Maxime Tandonnet : Le thème du racisme et du fascisme du RN est toujours au centre du discours du nouveau front populaire (NFP), à l’image de la déclaration de M. Ruffin selon lequel « Bardella, c’est Macron plus le racisme ». A ce titre, le RN serait illégitime même en cas de victoire électorale car les valeurs antiracistes, selon l’alliance de gauche, prévalent sur la loi du suffrage universel. On a eu cette pancarte appelant au meurtre de « flics » que vous mentionnez et aussi des scènes, largement médiatisées, de discours antisionistes ou anti-Israël d’une extrême virulence. Au fond, les manifestations, en tout cas les plus importantes, notamment celle de Paris, oscillaient entre protestations contre l’arrivée au pouvoir du RN et condamnation virulente d’Israël. La parole anticoloniale et anti capitaliste était au centre des slogans. Il est certain que le ton idéologique et l’extrémisme virulent qui s’est exprimé par endroit lors de ces manifestations ne peut que relativiser celui qui est généralement prêté au RN. Et tout cela fait plutôt ses affaires…
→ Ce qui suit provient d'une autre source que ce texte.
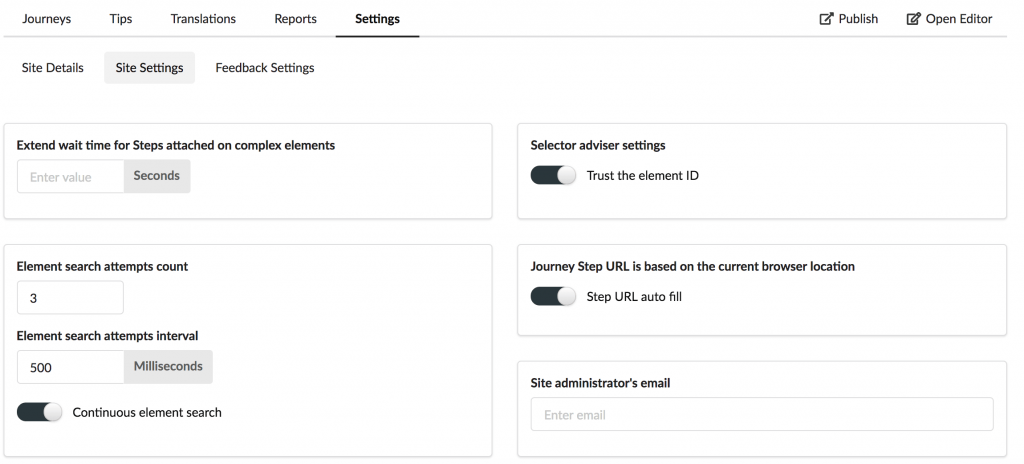
Task: Click the Open Editor pencil icon
Action: pos(913,19)
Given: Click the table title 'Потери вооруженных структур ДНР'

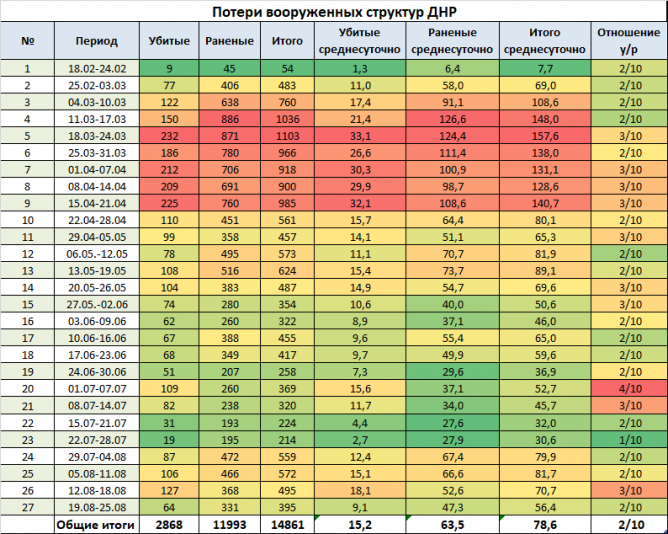Looking at the screenshot, I should click(x=334, y=11).
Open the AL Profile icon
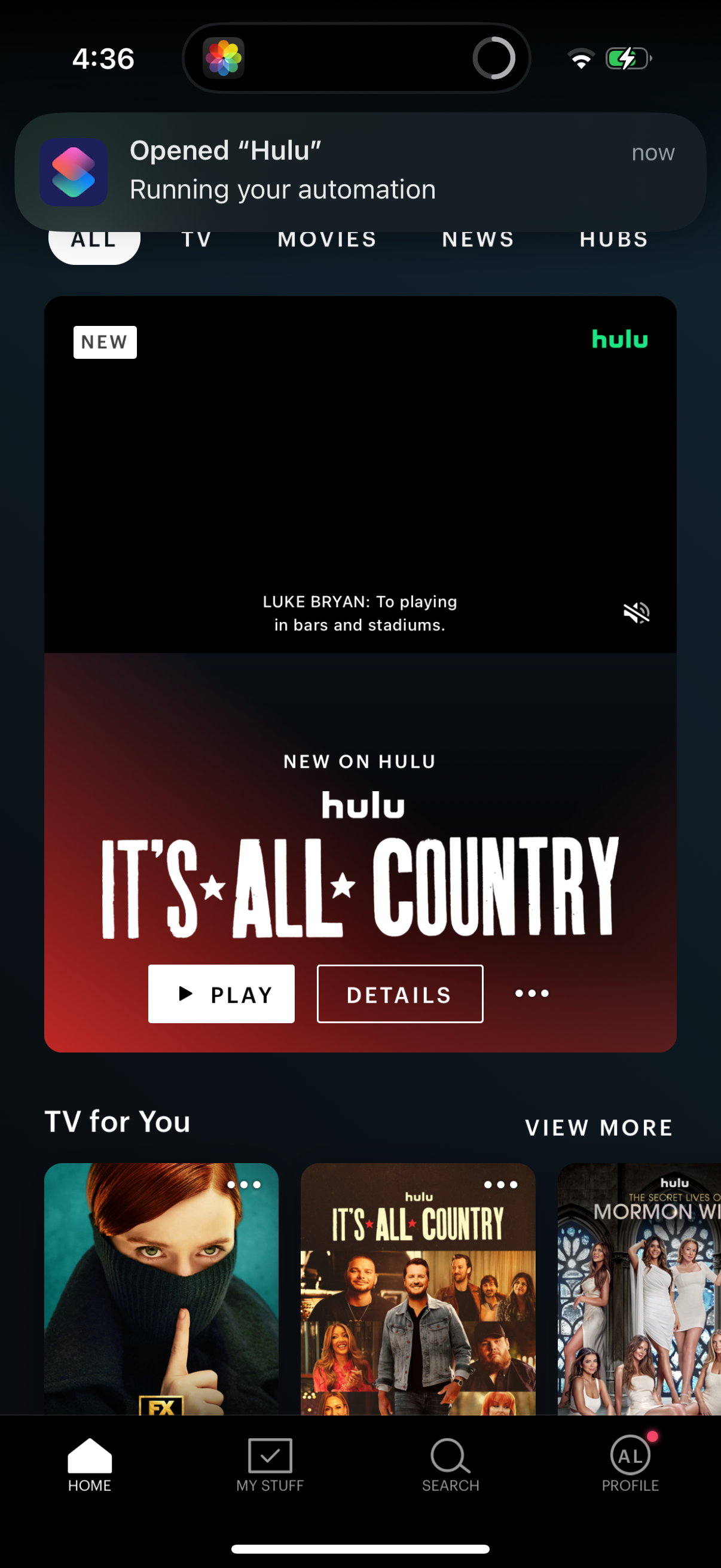This screenshot has width=721, height=1568. click(x=630, y=1456)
- Au vu du contexte actuel et de l’éventuelle victoire du Rassemblement national lors des élections législatives, dans quelle mesure faut-il craindre une dégradation du contexte sécuritaire en France, notamment à l’approche des Jeux Olympiques ?
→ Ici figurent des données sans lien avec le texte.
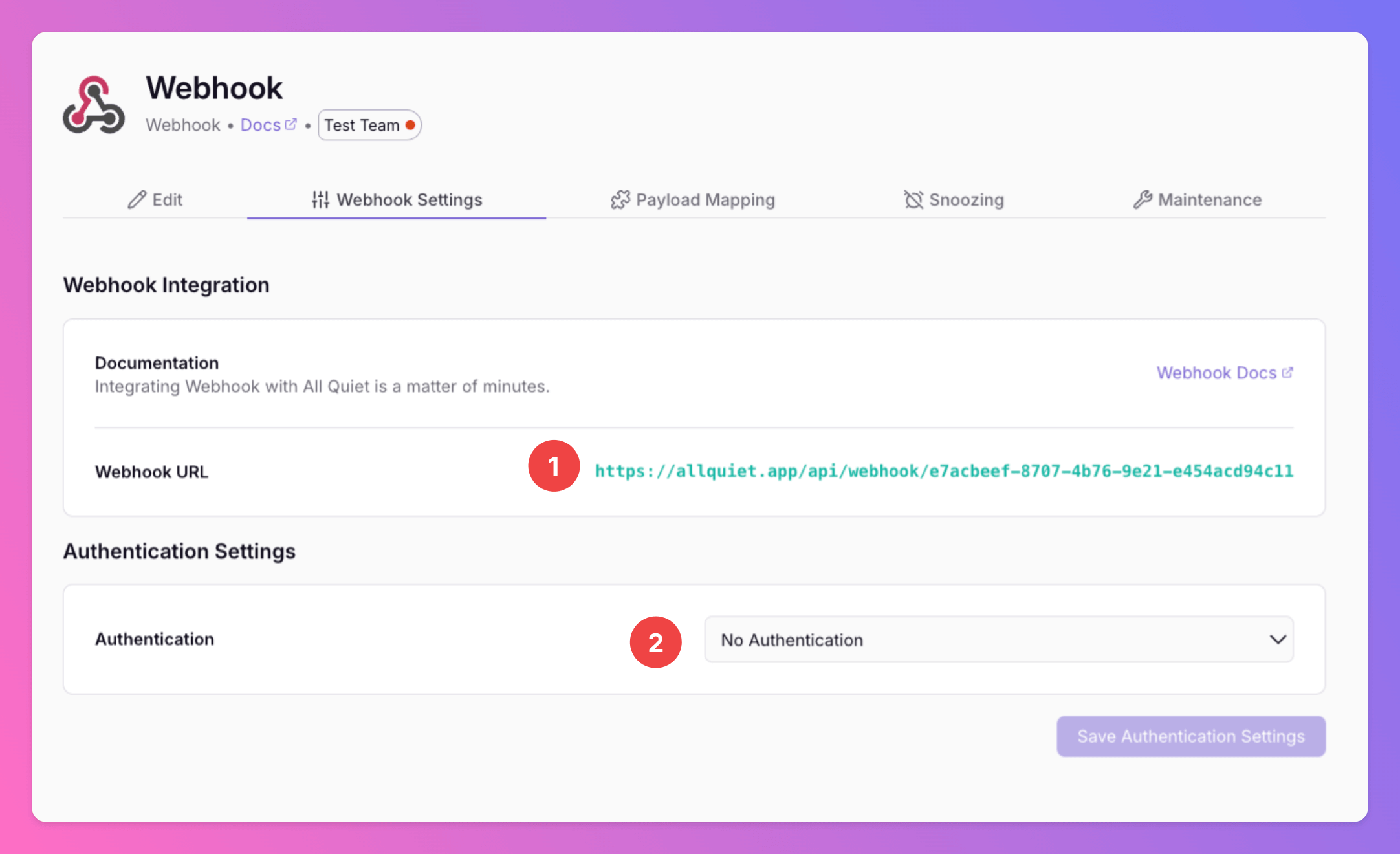Click the crossed alarm Snoozing icon
Screen dimensions: 1400x854
[913, 200]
Aurélien Marq : J'ai lu que Gérald Darmanin avait déclaré que "les premières réactions constatées, notamment de l'ultra-gauche, conduisent les services de renseignement à considérer la période pré-électorale et celle suivant le scrutin comme extrêmement sensibles."

Une victoire du RN ne poserait en elle-même aucun problème sécuritaire, c'est la réaction éventuelle de l'ultra-gauche et de certains "quartiers" qui constitue une menace. Toutefois, dans cette configuration il est très probable que le nouveau gouvernement soit moins frileux que ses prédécesseurs face aux casseurs, ce qui est un élément rassurant.
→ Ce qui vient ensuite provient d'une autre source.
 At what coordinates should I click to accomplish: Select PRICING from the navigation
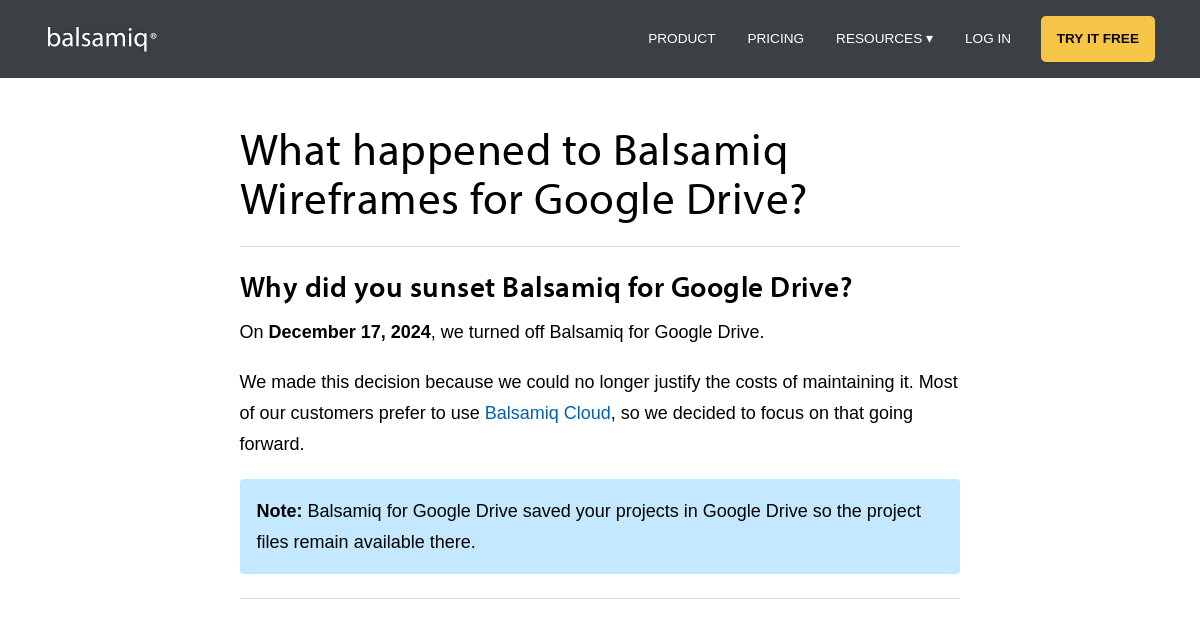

En cas du maintien du statu quo actuel, il est également possible que l'ultra-gauche chauffée par des semaines de manifestations anti-RN veuille un "troisième tour" dans la rue, en s'attendant de surcroît à rencontrer de la part de l’État une opposition moins ferme que dans le scénario précédent. Il est de notoriété publique que l'extrême-centre se montre beaucoup plus répressif contre les Gilets Jaunes que contre les Black Blocs....

Mais ce serait bien pire en cas de victoire du "nouveau front populaire" : ce qu'il faudrait craindre le plus dans cette dernière hypothèse n'est pas la réaction de l'ultra-droite, mais que l'ultra-gauche se sente triomphante, se pense (à tort ou à raison) soutenue par le nouveau pouvoir, et soit donc totalement désinhibée. En outre, même si elles se plieront naturellement au résultat des urnes quel qu'il soit, les forces de l'ordre auraient du mal à faire immédiatement confiance à des autorités politiques qui ont si souvent pris parti contre elles. Il en résulterait inévitablement une période de flottement, particulièrement malvenue pendant les Jeux Olympiques.

D'après Le Monde, Emmanuel Macron aurait dit : "Je suis ravi. Je leur ai balancé ma grenade dégoupillée dans les jambes. Maintenant on va voir comment ils s'en sortent." On va voir en effet, mais entre l'augmentation très forte des violences en France depuis quelques années, les JO organisés dans une agglomération totalement inadaptée, l'anniversaire des émeutes ayant suivi la mort de Nahel, la situation toujours très dégradée en Outre-Mer, et maintenant le "théâtre antifasciste" qui sert de prétexte aux nervis authentiquement fascistes de l'ultra-gauche, on ne peut que noter qu'Emmanuel Macron est surtout "ravi" de jouer avec la sécurité des Français.

Maxime Tandonnet : D’abord, il faut savoir quelle serait l’ampleur de la victoire du RN. En effet, s’il gagne avec une majorité absolue, il sera forcément chargé de former le gouvernement, et l’humiliation du chef de l’Etat, ayant fait de la lutte contre la « peste nationaliste » le centre de son combat, atteindra son paroxysme.

En revanche, selon le scénario bien plus probable d’une majorité relative, on peut imaginer un arrangement à l’Assemblée nationale entre les survivants de Renaissance et les élus du NFP pour désigner un gouvernement à tonalité « progressiste », donc marqué nettement plus à gauche que les derniers depuis 2022. De cela, un président venu du parti socialiste, peut fort bien s’accommoder sur le plan de l’hubris, malgré le risque d’instabilité chronique et de paralysie.

Dans la première hypothèse, celle d’une majorité absolue et d’un gouvernement RN, faut-il craindre une flambée de violence qui pourrait perturber les JO ? Ce n’est pas le plus probable dans l’immédiat. Cette victoire agira comme un coup de massue. La gauche idéologique sera comme assommée par le choc. Ce sera le temps des commentaires… Comment en sommes-nous arrivés là… Et puis les vacances… En outre, il est difficile de contester dans la rue, aussitôt après une élection, le verdict des urnes. Le chaos absolu viendra plus tard, à partir de septembre et ensuite, face aux premières mesures d’un éventuel gouvernement RN.